*Brief*. From the entries below, transcribe exactly the lines between the line holding "Task: Open the Explorer side tool window tab" and the line holding "Click the refresh list icon", inclusive; skip all other lines.

*Entries taken from a collection*.
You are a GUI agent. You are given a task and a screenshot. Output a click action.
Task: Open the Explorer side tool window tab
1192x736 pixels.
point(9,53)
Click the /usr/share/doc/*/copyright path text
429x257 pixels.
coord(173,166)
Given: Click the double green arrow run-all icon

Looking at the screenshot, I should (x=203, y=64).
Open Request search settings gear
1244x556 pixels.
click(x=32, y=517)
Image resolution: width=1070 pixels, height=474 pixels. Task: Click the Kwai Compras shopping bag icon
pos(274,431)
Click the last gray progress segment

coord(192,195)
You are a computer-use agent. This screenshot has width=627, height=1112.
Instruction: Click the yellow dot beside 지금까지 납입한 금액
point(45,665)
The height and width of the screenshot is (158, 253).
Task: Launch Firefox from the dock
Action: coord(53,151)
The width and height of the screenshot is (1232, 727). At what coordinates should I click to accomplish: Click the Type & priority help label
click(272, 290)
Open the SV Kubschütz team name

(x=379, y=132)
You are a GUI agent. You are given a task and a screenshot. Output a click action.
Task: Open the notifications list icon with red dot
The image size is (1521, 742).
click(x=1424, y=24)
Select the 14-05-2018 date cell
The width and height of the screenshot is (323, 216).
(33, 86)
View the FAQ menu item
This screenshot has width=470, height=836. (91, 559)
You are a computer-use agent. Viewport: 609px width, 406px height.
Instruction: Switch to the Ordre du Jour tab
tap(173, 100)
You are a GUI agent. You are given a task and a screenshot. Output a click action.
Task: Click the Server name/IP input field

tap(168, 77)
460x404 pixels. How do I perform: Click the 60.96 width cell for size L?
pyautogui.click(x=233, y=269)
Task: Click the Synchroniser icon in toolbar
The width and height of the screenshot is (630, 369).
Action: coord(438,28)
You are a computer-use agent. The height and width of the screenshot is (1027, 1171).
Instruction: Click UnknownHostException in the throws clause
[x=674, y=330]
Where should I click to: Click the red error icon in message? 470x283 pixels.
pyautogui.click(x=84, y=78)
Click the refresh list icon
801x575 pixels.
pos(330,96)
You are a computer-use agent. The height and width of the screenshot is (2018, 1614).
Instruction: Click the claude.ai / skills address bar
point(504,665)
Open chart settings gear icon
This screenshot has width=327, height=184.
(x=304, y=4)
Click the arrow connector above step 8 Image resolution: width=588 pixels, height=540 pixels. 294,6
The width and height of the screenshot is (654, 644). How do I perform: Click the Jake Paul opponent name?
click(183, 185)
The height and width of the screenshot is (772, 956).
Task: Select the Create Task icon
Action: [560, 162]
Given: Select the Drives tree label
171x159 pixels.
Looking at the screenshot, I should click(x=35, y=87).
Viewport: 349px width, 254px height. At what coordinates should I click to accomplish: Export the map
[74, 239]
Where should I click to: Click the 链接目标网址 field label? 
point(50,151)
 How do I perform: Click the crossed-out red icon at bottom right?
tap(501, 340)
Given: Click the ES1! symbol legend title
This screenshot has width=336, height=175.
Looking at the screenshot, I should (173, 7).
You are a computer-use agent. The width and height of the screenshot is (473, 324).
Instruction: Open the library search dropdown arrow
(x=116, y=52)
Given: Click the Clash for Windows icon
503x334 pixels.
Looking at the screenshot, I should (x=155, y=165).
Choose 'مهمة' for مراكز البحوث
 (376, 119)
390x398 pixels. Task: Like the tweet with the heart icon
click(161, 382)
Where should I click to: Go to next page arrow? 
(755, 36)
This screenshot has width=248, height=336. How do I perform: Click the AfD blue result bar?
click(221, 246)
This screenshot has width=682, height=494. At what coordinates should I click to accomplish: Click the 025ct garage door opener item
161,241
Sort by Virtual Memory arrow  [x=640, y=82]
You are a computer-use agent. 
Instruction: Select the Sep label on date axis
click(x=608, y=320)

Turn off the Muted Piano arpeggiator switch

*Exercise result*.
Task: Open the Explorer side tool window tab
1192x736 pixels.
point(9,53)
Click the /usr/share/doc/*/copyright path text
429x257 pixels.
coord(173,166)
Given: Click the double green arrow run-all icon

Looking at the screenshot, I should (x=203, y=64).
Open Request search settings gear
1244x556 pixels.
click(x=32, y=517)
Image resolution: width=1070 pixels, height=474 pixels. Task: Click the Kwai Compras shopping bag icon
pos(274,431)
Click the last gray progress segment

coord(192,195)
You are a computer-use agent. This screenshot has width=627, height=1112.
Instruction: Click the yellow dot beside 지금까지 납입한 금액
point(45,665)
The height and width of the screenshot is (158, 253).
Task: Launch Firefox from the dock
Action: coord(53,151)
The width and height of the screenshot is (1232, 727). At what coordinates should I click to accomplish: Click the Type & priority help label
click(272, 290)
Open the SV Kubschütz team name

(x=379, y=132)
You are a GUI agent. You are given a task and a screenshot. Output a click action.
Task: Open the notifications list icon with red dot
The image size is (1521, 742).
click(x=1424, y=24)
Select the 14-05-2018 date cell
The width and height of the screenshot is (323, 216).
(33, 86)
View the FAQ menu item
This screenshot has width=470, height=836. (91, 559)
You are a computer-use agent. Viewport: 609px width, 406px height.
Instruction: Switch to the Ordre du Jour tab
tap(173, 100)
You are a GUI agent. You are given a task and a screenshot. Output a click action.
Task: Click the Server name/IP input field

tap(168, 77)
460x404 pixels. How do I perform: Click the 60.96 width cell for size L?
pyautogui.click(x=233, y=269)
Task: Click the Synchroniser icon in toolbar
The width and height of the screenshot is (630, 369).
Action: coord(438,28)
You are a computer-use agent. The height and width of the screenshot is (1027, 1171).
Instruction: Click UnknownHostException in the throws clause
[x=674, y=330]
Where should I click to: Click the red error icon in message? 470x283 pixels.
pyautogui.click(x=84, y=78)
Click the refresh list icon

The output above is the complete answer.